EXERCISE GOAL. From the listing below, copy only the lines from the line that contains "Viewport: 280px width, 180px" to the line that contains "Task: Click the info icon beside Profile", counting those two lines as part of the copy.

Top of WORKING DATA

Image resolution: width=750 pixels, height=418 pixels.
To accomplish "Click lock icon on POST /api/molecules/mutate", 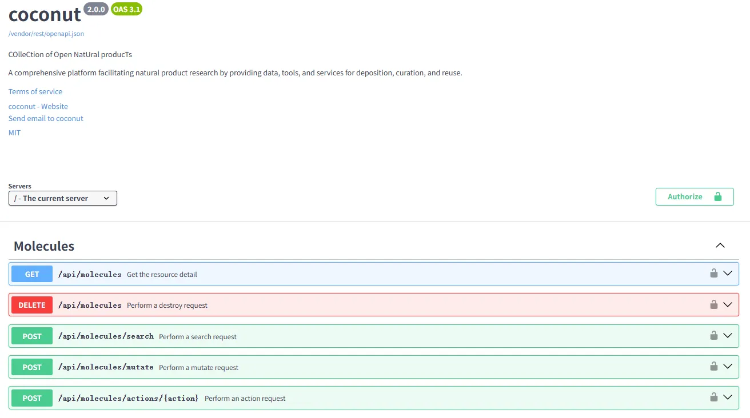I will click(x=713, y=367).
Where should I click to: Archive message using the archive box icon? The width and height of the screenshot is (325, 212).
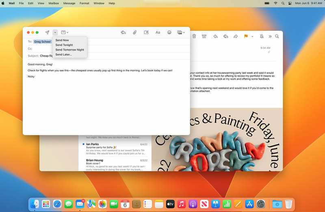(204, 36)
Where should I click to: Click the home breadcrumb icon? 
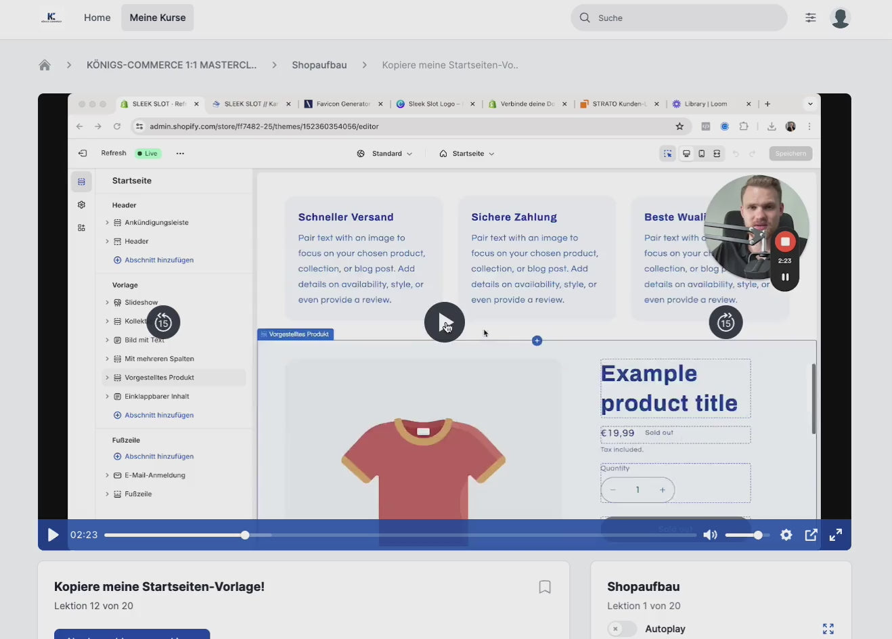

Bottom of WORKING DATA
Top of WORKING DATA

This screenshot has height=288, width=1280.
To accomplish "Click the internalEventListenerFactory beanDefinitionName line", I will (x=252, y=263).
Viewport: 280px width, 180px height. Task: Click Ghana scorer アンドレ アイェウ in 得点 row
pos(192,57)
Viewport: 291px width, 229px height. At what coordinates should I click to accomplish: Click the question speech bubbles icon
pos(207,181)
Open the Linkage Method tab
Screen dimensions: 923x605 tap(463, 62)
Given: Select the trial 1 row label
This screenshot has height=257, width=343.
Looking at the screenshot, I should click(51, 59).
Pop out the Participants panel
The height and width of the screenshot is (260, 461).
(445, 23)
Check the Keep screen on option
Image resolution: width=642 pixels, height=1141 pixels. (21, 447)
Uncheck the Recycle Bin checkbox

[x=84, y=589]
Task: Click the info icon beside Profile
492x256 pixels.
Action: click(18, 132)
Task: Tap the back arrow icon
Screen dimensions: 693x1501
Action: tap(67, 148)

Bottom of WORKING DATA

TASK SOLUTION.
Viewport: 280px width, 180px height. Task: Click Ghana scorer アンドレ アイェウ in 得点 row
pos(192,57)
Viewport: 291px width, 229px height. At what coordinates should I click to accomplish: Click the question speech bubbles icon
pos(207,181)
Open the Linkage Method tab
Screen dimensions: 923x605 tap(463, 62)
Given: Select the trial 1 row label
This screenshot has height=257, width=343.
Looking at the screenshot, I should click(51, 59).
Pop out the Participants panel
The height and width of the screenshot is (260, 461).
(445, 23)
Check the Keep screen on option
Image resolution: width=642 pixels, height=1141 pixels. (21, 447)
Uncheck the Recycle Bin checkbox

[x=84, y=589]
Task: Click the info icon beside Profile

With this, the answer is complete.